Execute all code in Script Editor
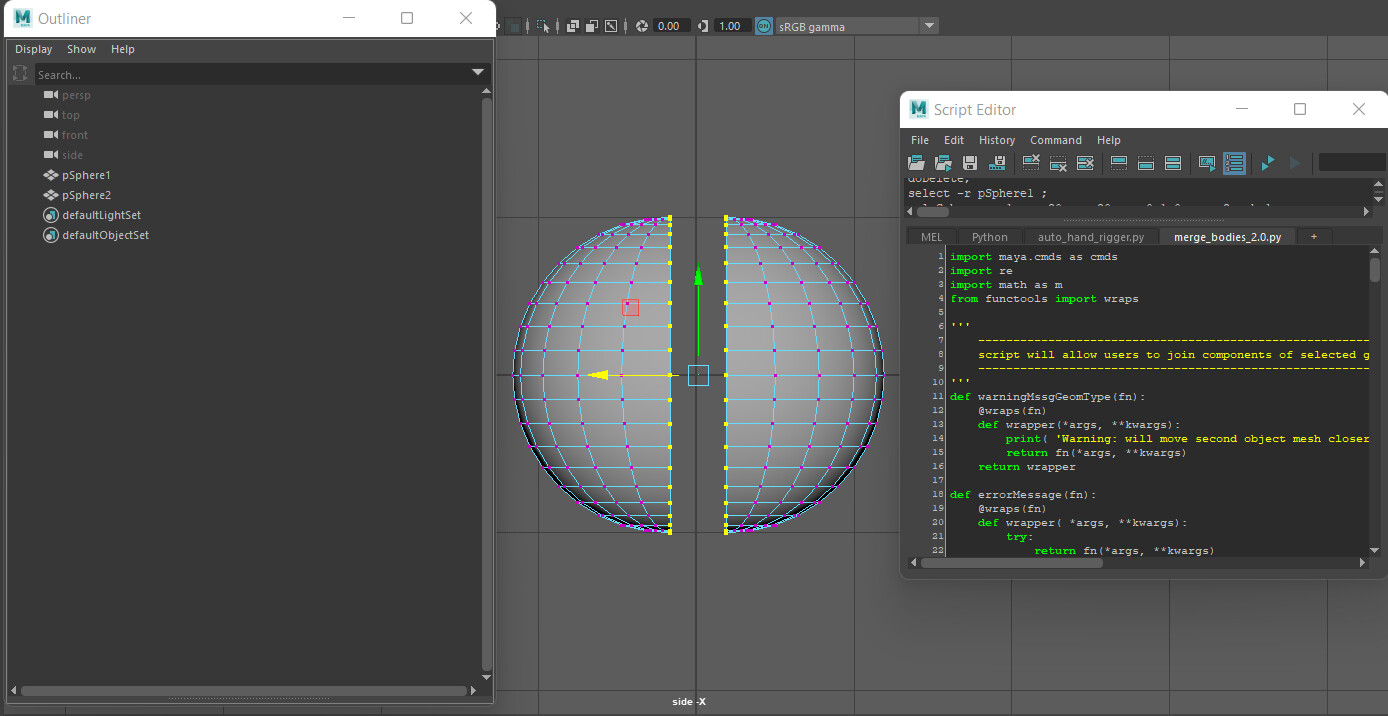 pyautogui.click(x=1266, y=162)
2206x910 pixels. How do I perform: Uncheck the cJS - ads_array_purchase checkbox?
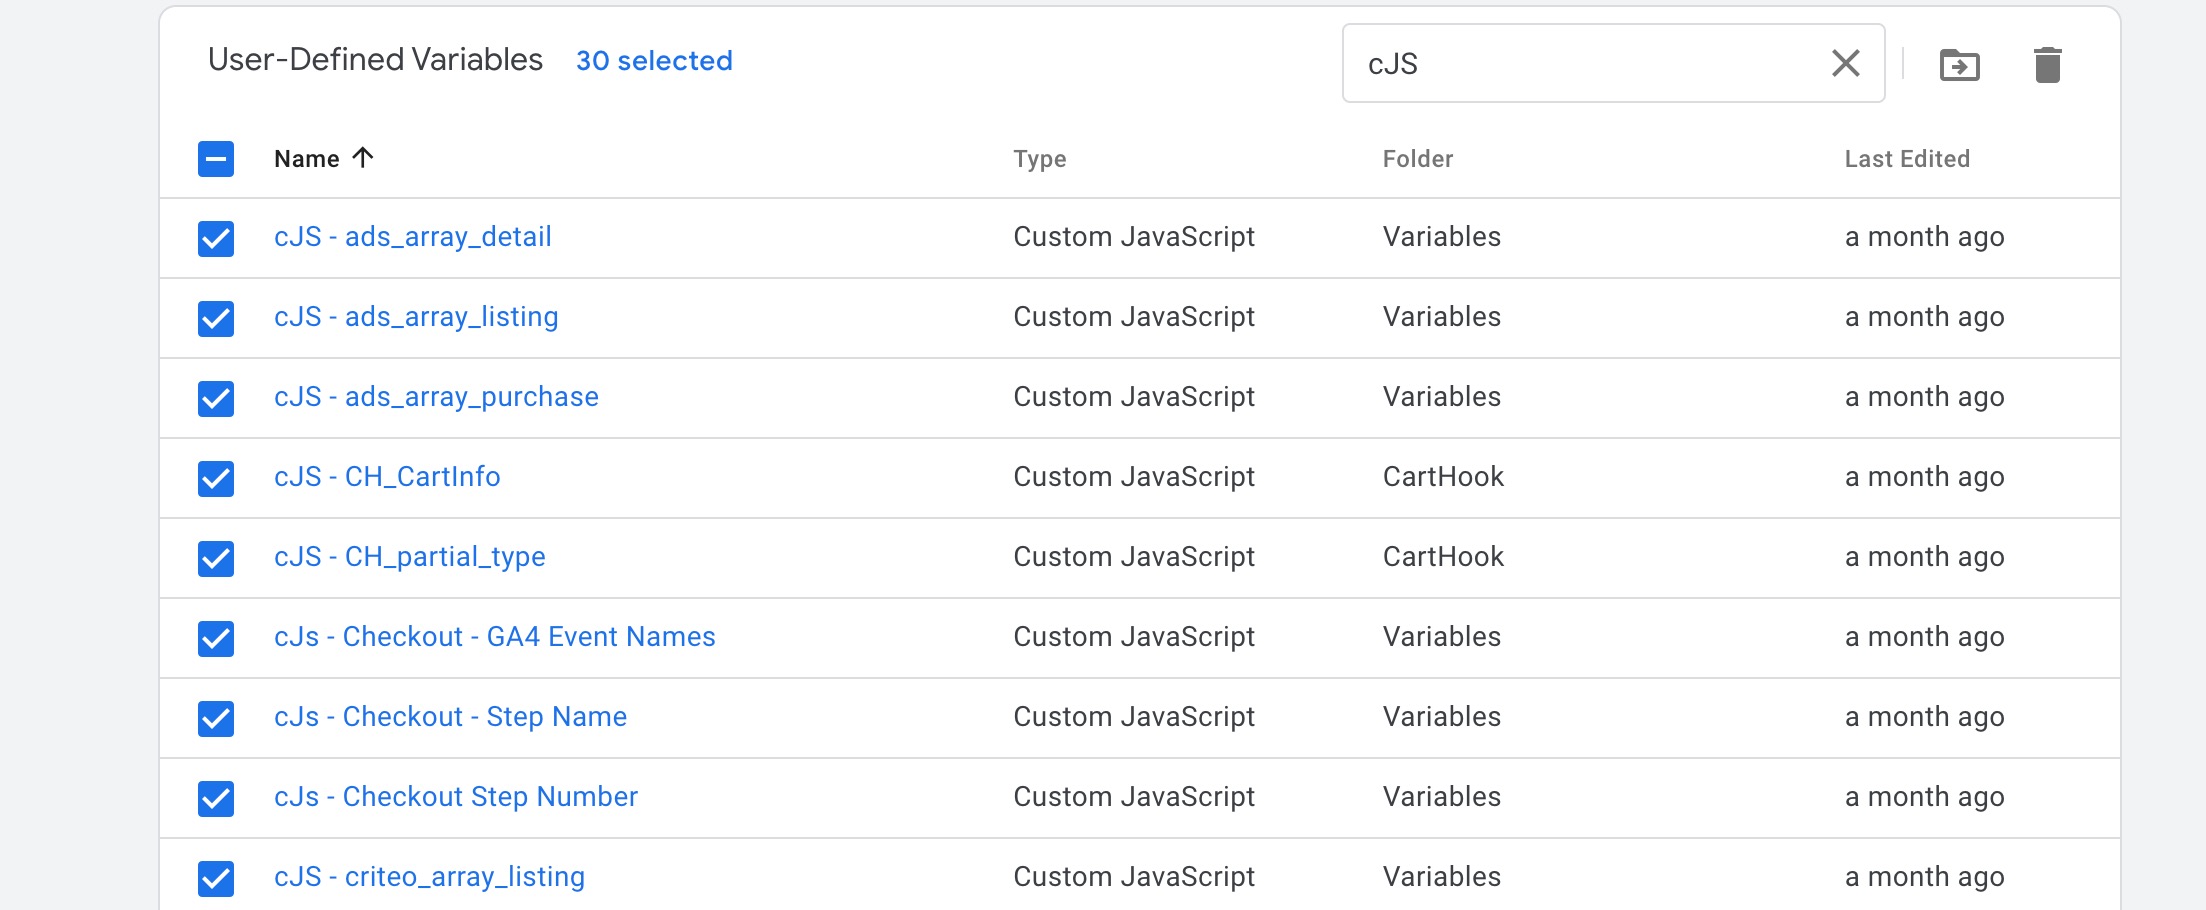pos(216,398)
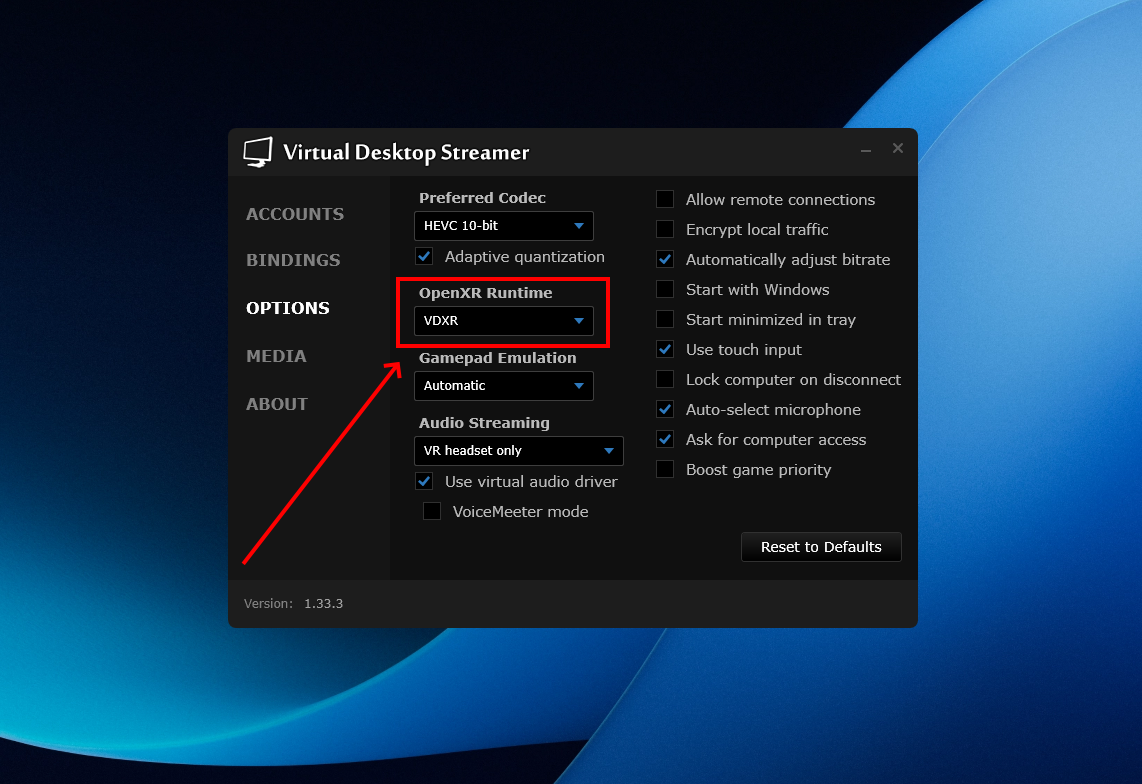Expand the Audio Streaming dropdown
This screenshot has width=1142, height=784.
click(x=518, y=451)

### EXERCISE
Reproduce only the lines from the line that holds "2206x910 pixels. How" through the end of the records, exactly as they stand, both ends included and pictures excluded.

### RESULT FOR THIS EXERCISE
2206x910 pixels. How do I perform: Uncheck the cJS - ads_array_purchase checkbox?
pos(216,398)
Expand the Audio Streaming dropdown
This screenshot has width=1142, height=784.
click(x=518, y=451)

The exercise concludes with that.